> **SET TASK**
Update the material below by replacing every occurrence of "Viewport" with "Display", and reproduce all the lines with nothing else changed.

> **MATERIAL PROVIDED**
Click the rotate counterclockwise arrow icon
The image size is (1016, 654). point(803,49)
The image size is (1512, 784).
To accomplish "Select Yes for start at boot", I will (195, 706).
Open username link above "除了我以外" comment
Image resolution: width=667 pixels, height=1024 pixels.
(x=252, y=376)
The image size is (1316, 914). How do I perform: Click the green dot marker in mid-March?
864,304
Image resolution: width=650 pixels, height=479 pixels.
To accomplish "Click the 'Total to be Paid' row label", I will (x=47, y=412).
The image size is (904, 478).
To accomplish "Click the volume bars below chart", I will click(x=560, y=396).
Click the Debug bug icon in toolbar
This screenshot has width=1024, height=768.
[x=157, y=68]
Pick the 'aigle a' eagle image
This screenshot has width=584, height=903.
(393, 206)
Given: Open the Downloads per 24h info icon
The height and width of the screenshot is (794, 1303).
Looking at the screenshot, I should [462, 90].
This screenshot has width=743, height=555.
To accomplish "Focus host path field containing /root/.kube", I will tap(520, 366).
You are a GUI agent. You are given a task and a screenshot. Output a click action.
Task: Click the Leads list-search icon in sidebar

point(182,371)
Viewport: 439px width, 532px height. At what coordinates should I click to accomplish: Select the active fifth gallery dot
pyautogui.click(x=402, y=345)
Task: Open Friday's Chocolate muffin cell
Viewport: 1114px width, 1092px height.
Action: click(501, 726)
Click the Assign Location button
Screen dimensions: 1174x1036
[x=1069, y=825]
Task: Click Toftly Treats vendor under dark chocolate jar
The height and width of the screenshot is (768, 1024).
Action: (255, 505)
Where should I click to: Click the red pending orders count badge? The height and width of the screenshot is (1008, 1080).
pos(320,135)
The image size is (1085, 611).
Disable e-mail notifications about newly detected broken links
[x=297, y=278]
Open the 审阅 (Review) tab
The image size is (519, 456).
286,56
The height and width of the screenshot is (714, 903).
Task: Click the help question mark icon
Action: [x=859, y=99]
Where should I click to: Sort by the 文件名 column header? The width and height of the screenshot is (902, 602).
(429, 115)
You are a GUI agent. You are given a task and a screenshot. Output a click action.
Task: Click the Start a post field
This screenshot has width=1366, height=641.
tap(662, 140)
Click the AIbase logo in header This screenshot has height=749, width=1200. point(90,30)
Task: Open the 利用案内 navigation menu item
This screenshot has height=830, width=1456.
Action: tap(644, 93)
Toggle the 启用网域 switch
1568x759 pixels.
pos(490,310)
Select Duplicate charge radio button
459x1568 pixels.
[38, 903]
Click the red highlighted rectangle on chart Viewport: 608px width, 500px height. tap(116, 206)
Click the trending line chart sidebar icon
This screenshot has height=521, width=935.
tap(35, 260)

> **WRITTEN SOLUTION**
Click the rotate counterclockwise arrow icon
The image size is (1016, 654). point(803,49)
The image size is (1512, 784).
To accomplish "Select Yes for start at boot", I will (195, 706).
Open username link above "除了我以外" comment
Image resolution: width=667 pixels, height=1024 pixels.
(x=252, y=376)
The image size is (1316, 914). How do I perform: Click the green dot marker in mid-March?
864,304
Image resolution: width=650 pixels, height=479 pixels.
To accomplish "Click the 'Total to be Paid' row label", I will (x=47, y=412).
The image size is (904, 478).
To accomplish "Click the volume bars below chart", I will click(x=560, y=396).
Click the Debug bug icon in toolbar
This screenshot has width=1024, height=768.
[x=157, y=68]
Pick the 'aigle a' eagle image
This screenshot has width=584, height=903.
(393, 206)
Given: Open the Downloads per 24h info icon
The height and width of the screenshot is (794, 1303).
Looking at the screenshot, I should [462, 90].
This screenshot has width=743, height=555.
To accomplish "Focus host path field containing /root/.kube", I will tap(520, 366).
You are a GUI agent. You are given a task and a screenshot. Output a click action.
Task: Click the Leads list-search icon in sidebar

point(182,371)
Display: 439px width, 532px height. At what coordinates should I click to accomplish: Select the active fifth gallery dot
pyautogui.click(x=402, y=345)
Task: Open Friday's Chocolate muffin cell
Display: 1114px width, 1092px height.
Action: click(501, 726)
Click the Assign Location button
Screen dimensions: 1174x1036
[x=1069, y=825]
Task: Click Toftly Treats vendor under dark chocolate jar
The height and width of the screenshot is (768, 1024).
Action: (255, 505)
Where should I click to: Click the red pending orders count badge? The height and width of the screenshot is (1008, 1080).
pos(320,135)
The image size is (1085, 611).
Disable e-mail notifications about newly detected broken links
[x=297, y=278]
Open the 审阅 (Review) tab
The image size is (519, 456).
286,56
The height and width of the screenshot is (714, 903).
Task: Click the help question mark icon
Action: [x=859, y=99]
Where should I click to: Sort by the 文件名 column header? The width and height of the screenshot is (902, 602).
(429, 115)
You are a GUI agent. You are given a task and a screenshot. Output a click action.
Task: Click the Start a post field
This screenshot has width=1366, height=641.
tap(662, 140)
Click the AIbase logo in header This screenshot has height=749, width=1200. point(90,30)
Task: Open the 利用案内 navigation menu item
This screenshot has height=830, width=1456.
Action: tap(644, 93)
Toggle the 启用网域 switch
1568x759 pixels.
pos(490,310)
Select Duplicate charge radio button
459x1568 pixels.
[38, 903]
Click the red highlighted rectangle on chart Display: 608px width, 500px height. tap(116, 206)
Click the trending line chart sidebar icon
This screenshot has height=521, width=935.
tap(35, 260)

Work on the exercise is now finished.